Requirement: Before copying, set aside the pictures; then restate exactly the lines from the one with "Close the 内存马 tab" through the last line of the records.

(Data for analysis begins)

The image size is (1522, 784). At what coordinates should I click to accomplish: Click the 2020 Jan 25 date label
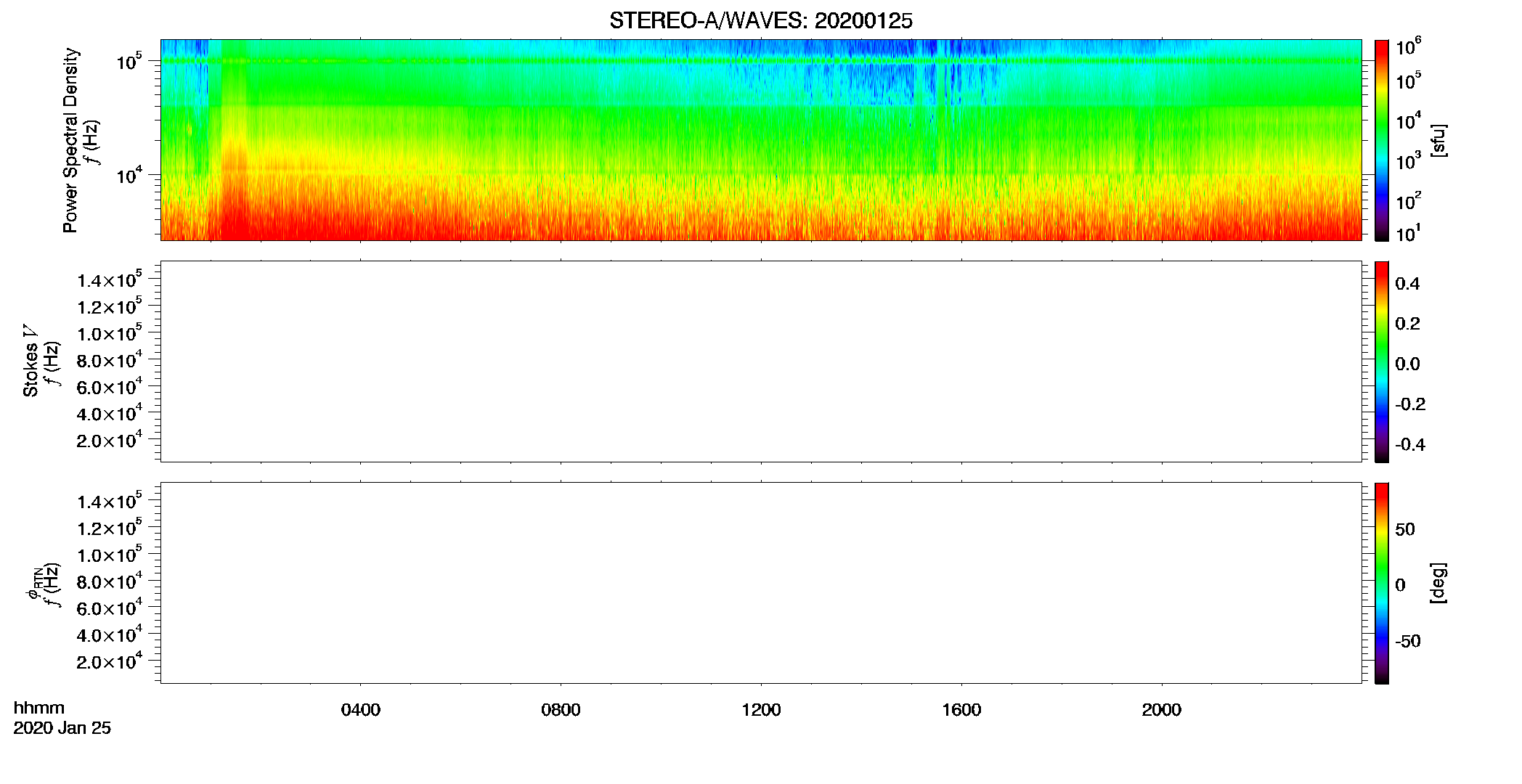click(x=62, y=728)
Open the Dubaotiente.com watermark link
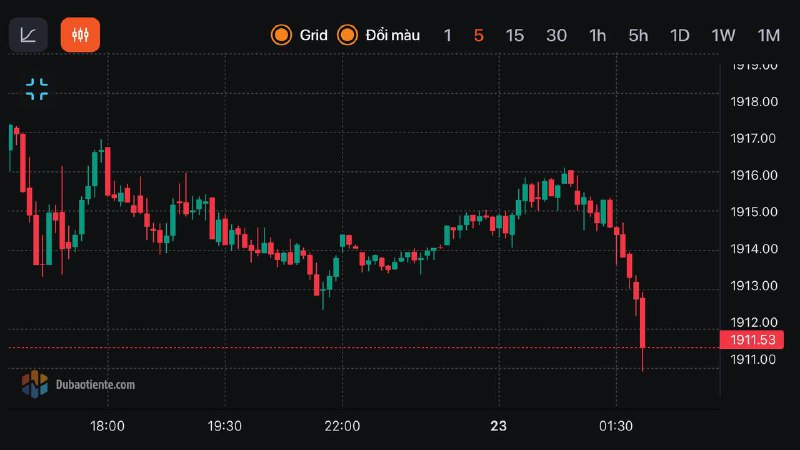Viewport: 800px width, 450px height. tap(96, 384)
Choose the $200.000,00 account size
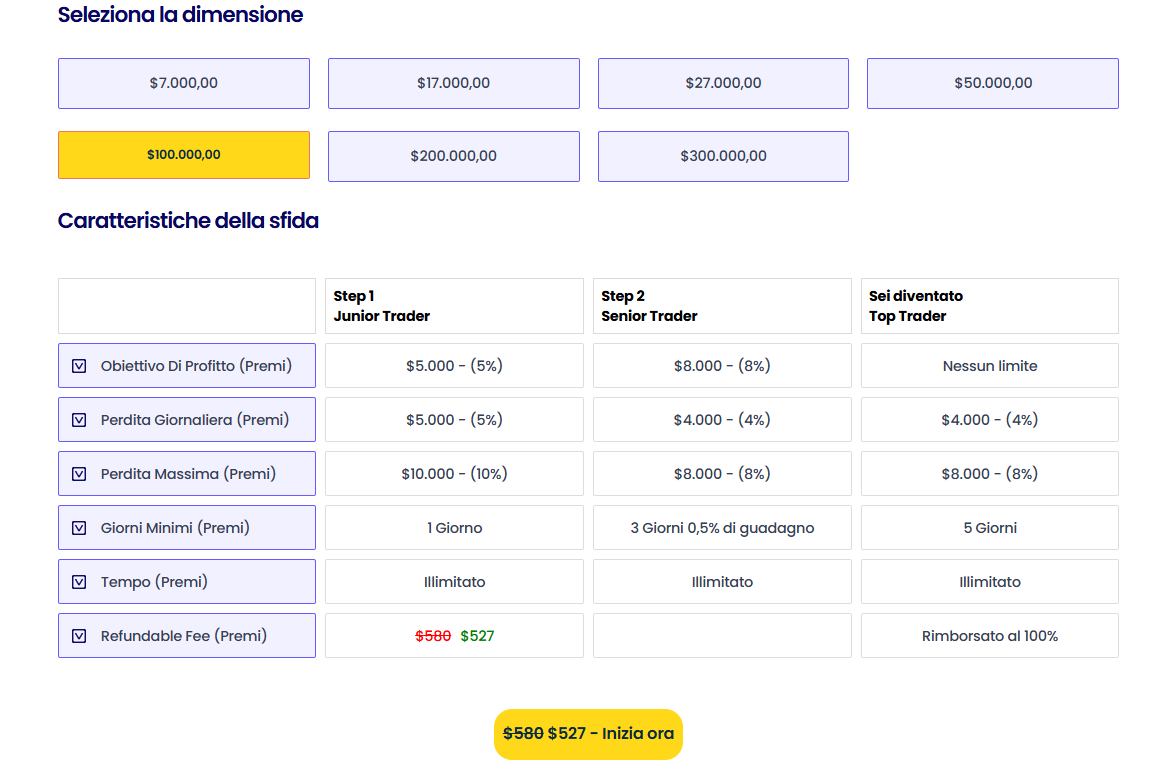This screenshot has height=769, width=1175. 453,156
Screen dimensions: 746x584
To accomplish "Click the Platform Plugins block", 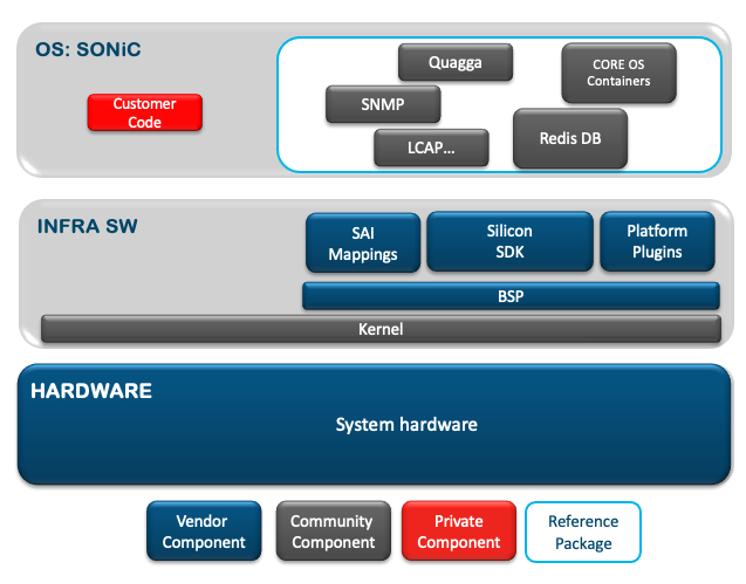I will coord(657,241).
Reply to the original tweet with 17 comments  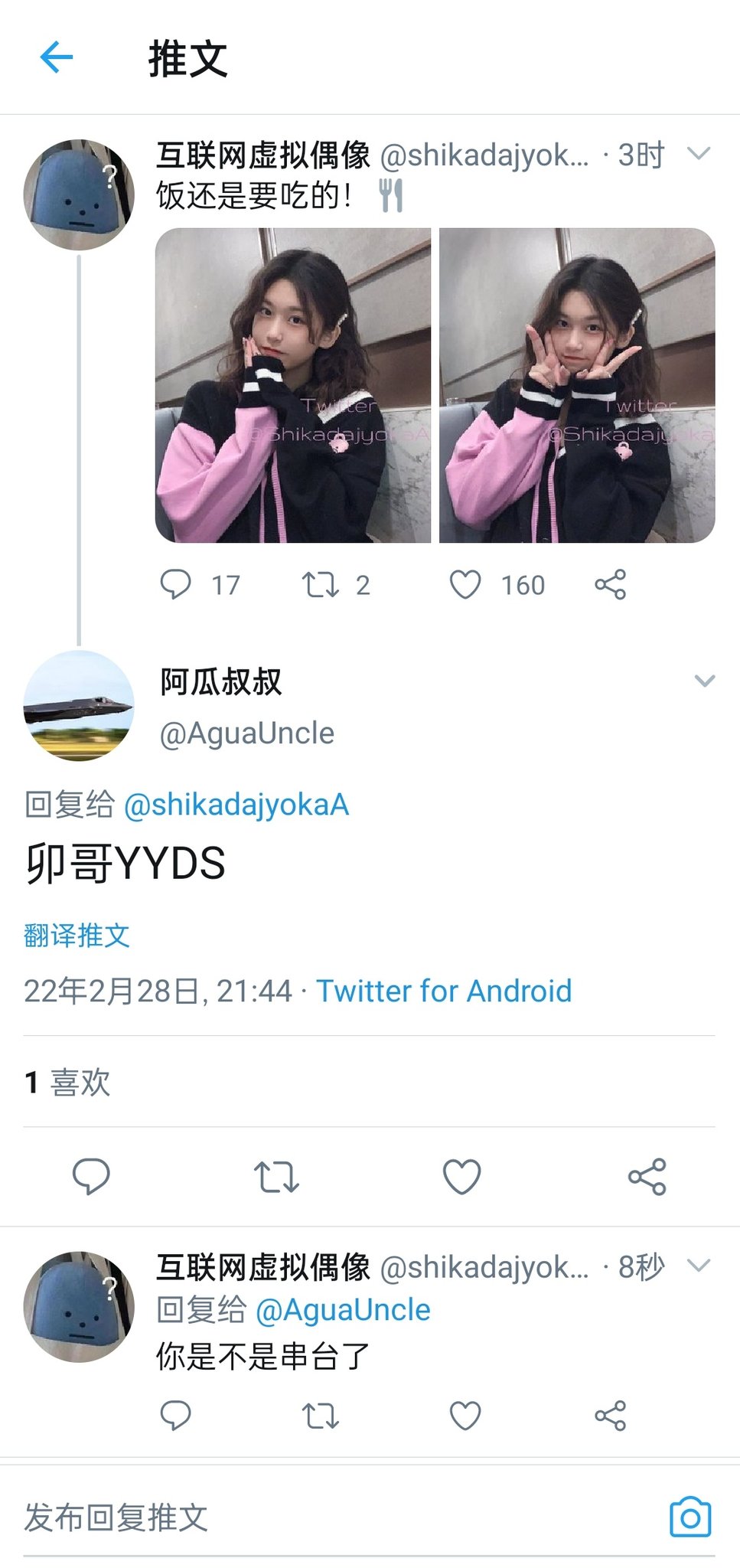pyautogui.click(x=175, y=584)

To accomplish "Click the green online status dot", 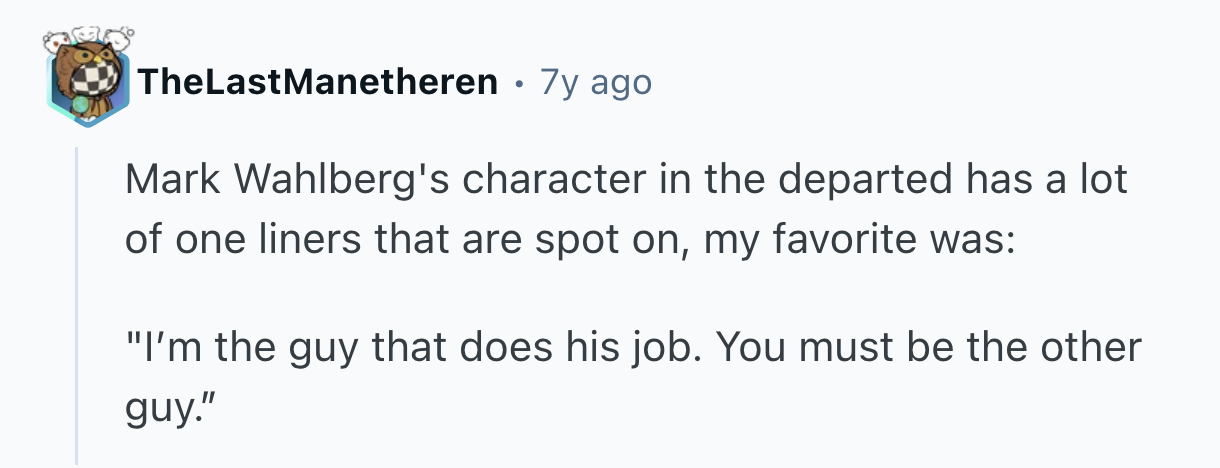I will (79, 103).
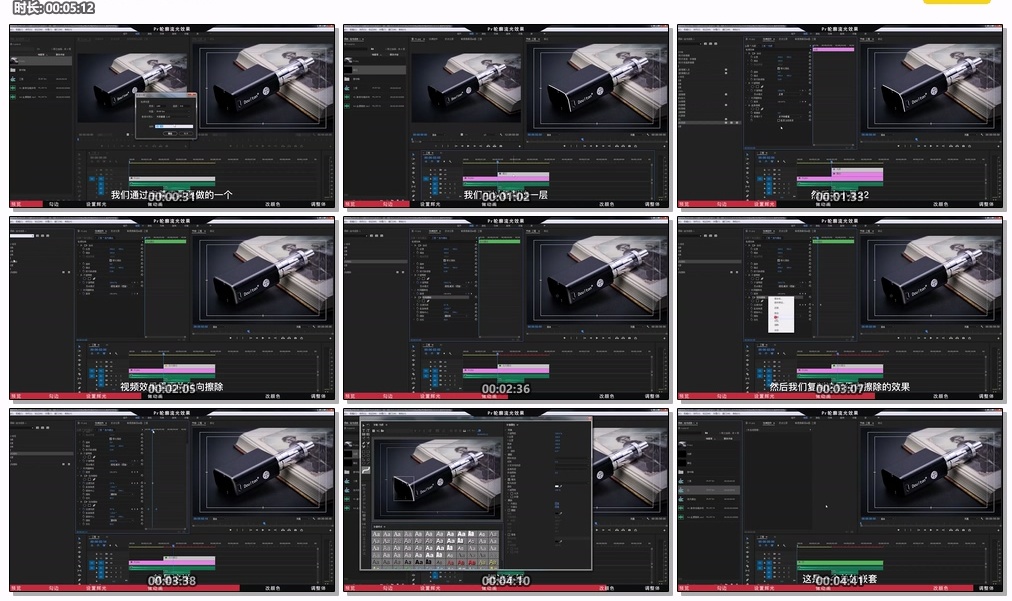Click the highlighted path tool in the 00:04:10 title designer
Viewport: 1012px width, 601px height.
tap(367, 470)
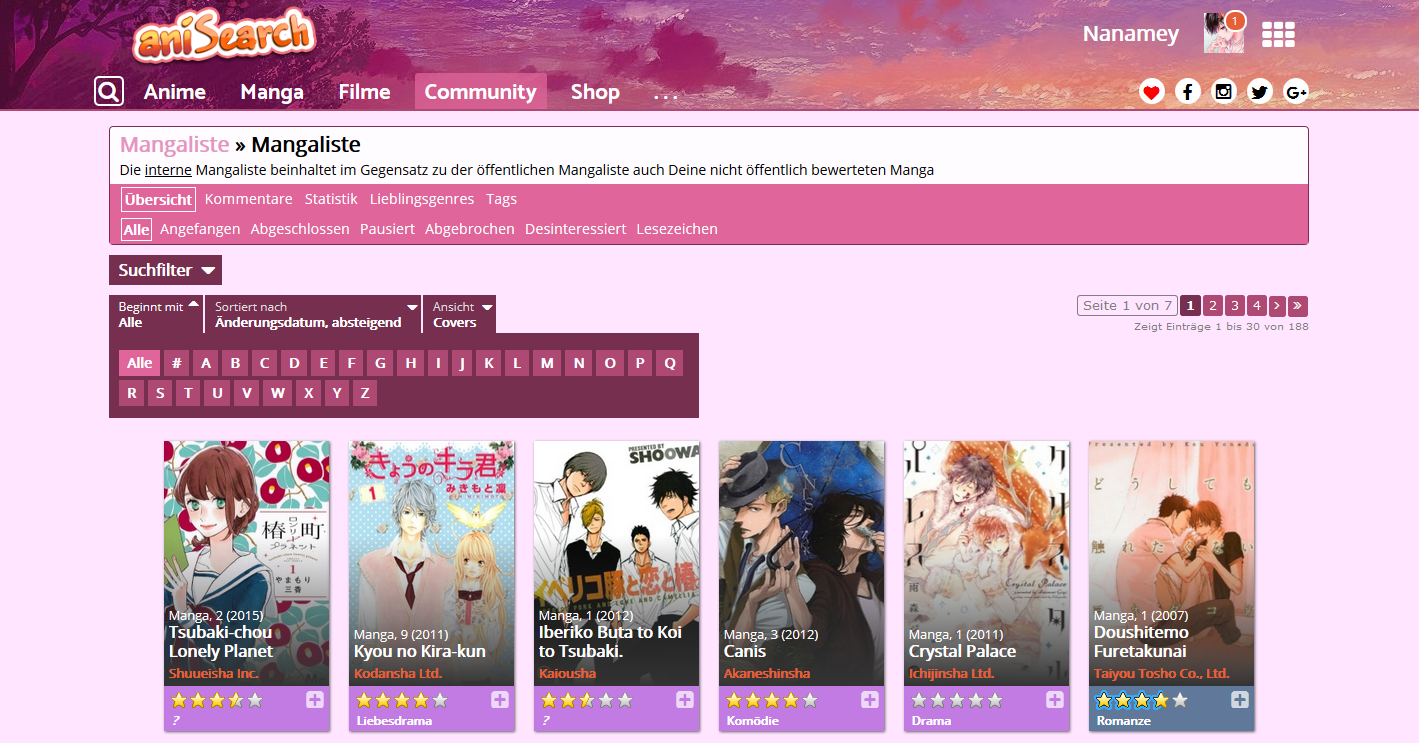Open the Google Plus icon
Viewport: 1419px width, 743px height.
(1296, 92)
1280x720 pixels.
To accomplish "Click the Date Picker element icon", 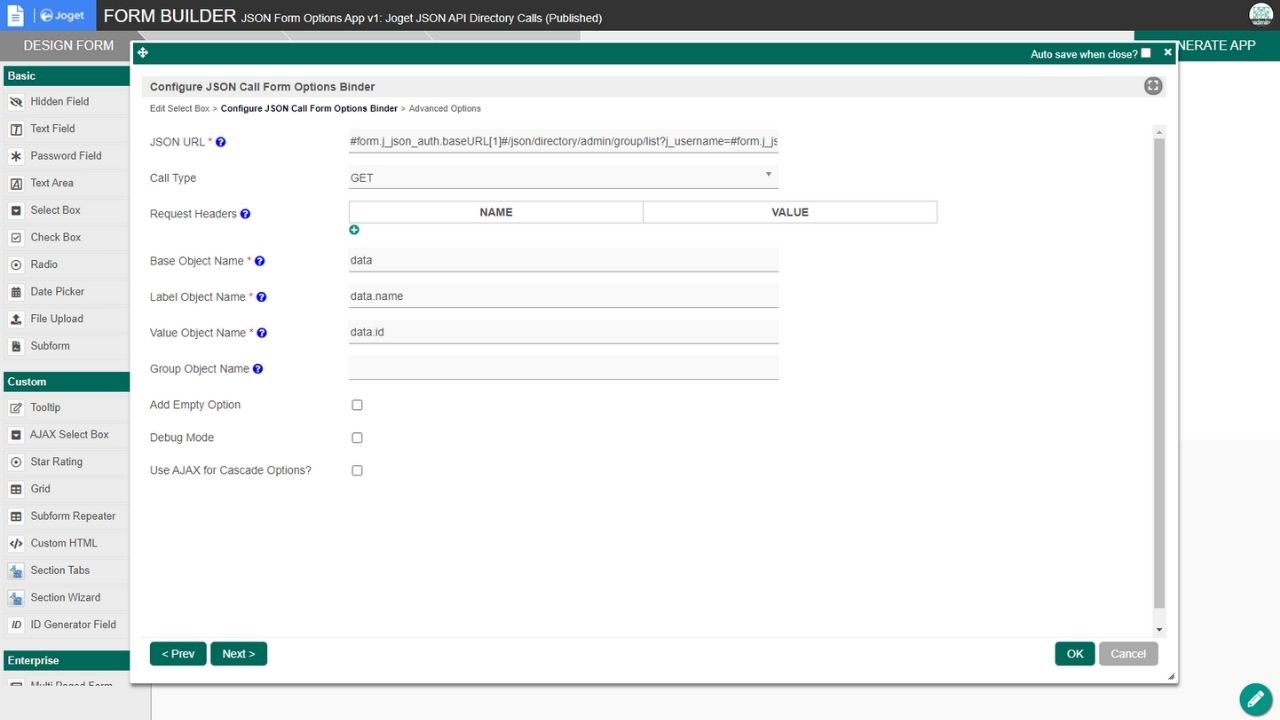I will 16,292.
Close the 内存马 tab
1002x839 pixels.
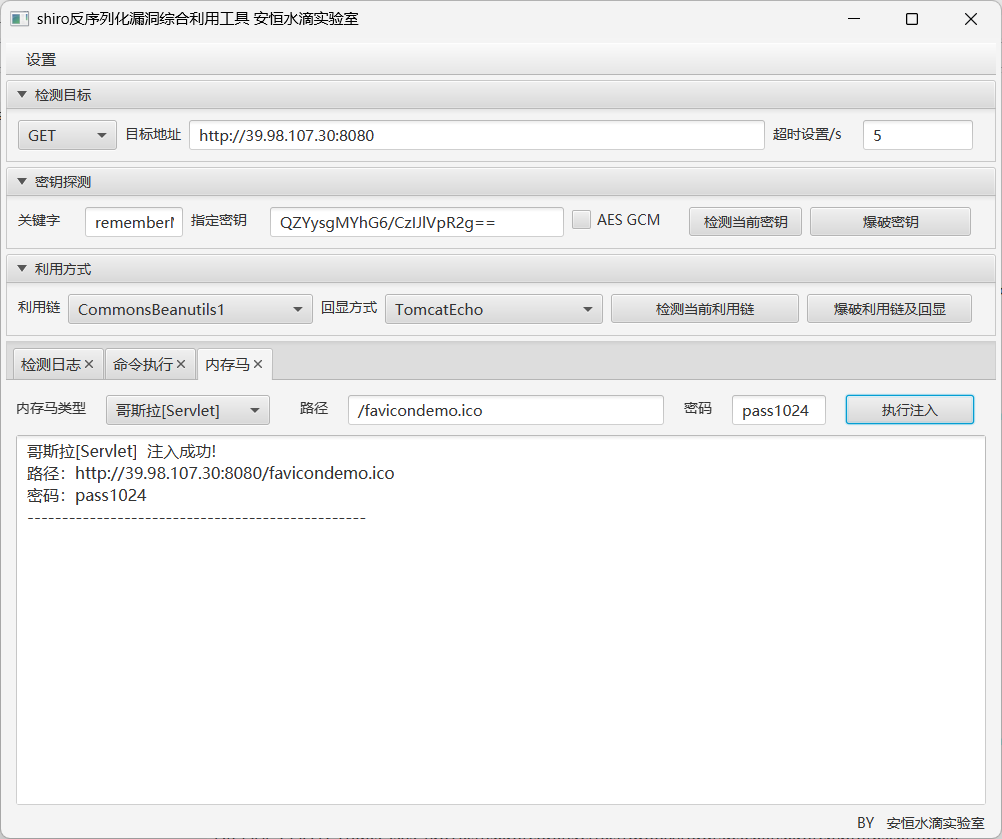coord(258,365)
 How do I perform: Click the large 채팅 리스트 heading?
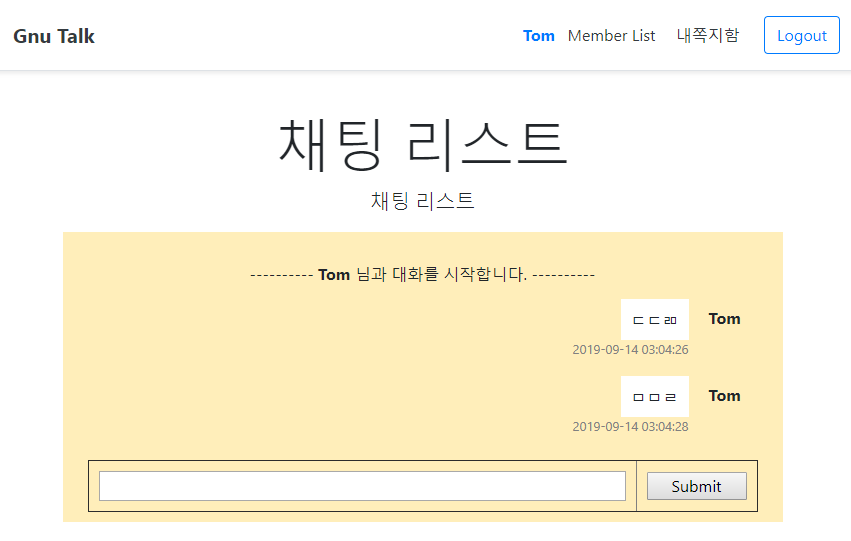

(Data for analysis ends)

Worked solution:
Close the 内存马 tab
1002x839 pixels.
coord(258,365)
 How do I perform: Click the large 채팅 리스트 heading?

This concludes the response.